Healthcare Update — 12-17-2012


Man faces 6 to 30 years in prison after being convicted of aggravated battery for stabbing emergency physician in chest with steak knife. During trial, patient stated “If they’d followed emergency room protocol, we wouldn’t be here right now.”

We do it to the heart … why not to the brain? Stents may help certain stroke patients.

Why we need to dump the FDA. +1.

Cute … or scary. In the Christmas spirit, Loyola Medical Center comes up with the Twelve Days of Trauma and how much trauma care costs.

Is he molting? Baby develops abscess in his neck. When opened, doctors pull out a 2 inch feather. Another story here.

Another case of getting what you pay for.
California patients with Medicaid can find few specialists to treat their non-emergent medical problems. One man has been waiting more than a year to find a physician to perform his cataract surgery. Dermatology appointments can take up to a year. Appointments for cardiologists can take up to 18 months. Many times the patients are told to go to the emergency department with their problems.
As California plans to cut reimbursements to physicians an additional 10%, expect to find even fewer specialists available.
But at least the patients have insurance … the same type of insurance that millions of other patients will receive with the Affordable Care Act.
Affordable for whom?

Charleston West Virginia’s 36 most frequent emergency department patients sought care an average of 27 times in 6 months. Eighty percent of those patients had Medicaid “insurance.”

CDC graph: Half of all visits to emergency department by patients 18 years old or less are covered by Medicaid – an increase of almost 50% in 10 years. Percentage of privately-insured patients drops more than 20% over 10 years.
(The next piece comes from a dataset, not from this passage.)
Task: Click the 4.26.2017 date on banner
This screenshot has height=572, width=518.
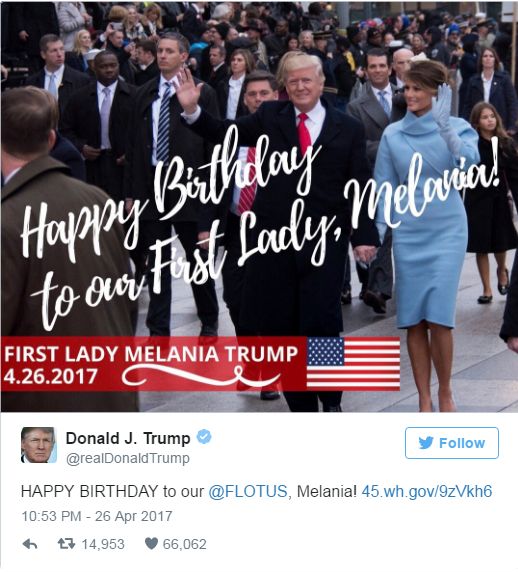Action: point(51,377)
California Blue Cross Blue Shield wants to increase rates by 12-20% despite sitting on record surpluses. Wonder why.

Emergency department in Emerson Hospital, Massachusetts shut down for hours due to hazmat scare and five people decontaminated due to exposure to … road salt.

Just because we can do it a little faster, does that mean we should do it a little faster? Stroke patients get tPA before they even get to the ED. Door to needle time for tPA was 36 minutes less, but how many systems will be able to afford sending a portable CT scanner, neurologist, and radiologist out on every 911 call for weakness? Will the significant addition of cost justify the outcomes?

Avoiding holiday heart syndrome. Doesn’t happen that often, but interestingly, I saw a case of holiday heart a few days ago.
Remember that atrial fibrillation is often a symptom of some underlying problem, so this diagnosis is usually made after other problems have been excluded

Insightful and thought provoking article about why many states are choosing not to be involved with the “exchanges” required for Obamacare. You mandate it, you own it.

Another emergency department closing. Alabama’s Cooper Green Mercy Hospital closing emergency department and turning it into an acute care center.

Jury awards $1.5 million to family of patient who committed suicide after receiving repeated phone prescriptions for Paxil without physical exam.

Prisoner caught hiding a needle in his clothing in a Baltimore emergency department. Struggle ensued. Prisoner grabbed for officer’s gun and the gun fires. Fortunately no one was hurt. Should we prevent police from carrying guns so these types of incidents don’t happen in the future?

In addition to the 10 reasons physicians shouldn’t practice in Florida, I was going to start putting up 10 reasons why physicians shouldn’t practice in California. Then I saw that one public psychiatrist was paid $822,302 in 2011 while 15 others made more than $400,000 per year and 93 made more than $300,000 per year.
Of course, working an average of 76 hours overtime every week of the year – much of such work taking call from home – doesn’t leave much time for any other activities.
I’m not sure if this would be a pro or a con for working in California.


  1. I’ve been wandering for a while about the logic of why Repub governors aren’t setting up their own exchanges. Because now they’ve ceded control and are HELPING the federal govt to set up a national plan.

    I’m a doc who actually thinks that single payor is a good idea. And I find it ironic that the Repub governors are facilitating this.

  2. Most Governors Refuse to Set Up Health Exchanges
    12/15/12 – NYTimes [edited]
    === ===
    Gov. Tom Corbett said he would not pursue an exchange. “State authority to run a health insurance exchange is illusory. Pennsylvania would end up shouldering all of the costs by 2015, but have no authority to govern the program.”

    In Tennessee, Gov. Bill Haslam decided against a state-run exchange because the Obama administration had failed to answer numerous operational questions.

    Gov. Chris Christie of New Jersey cited similar concerns. “New guidance continues to trickle out of Washington at an erratic pace.”
    === ===

  3. Which governor would want to commit to a plan where they will be totally on the hook for the cost after 3 years? The responsible ones, even though they may be out of office by then, won’t. The irresponsible ones won’t either, because they may still be around to shoulder the blame.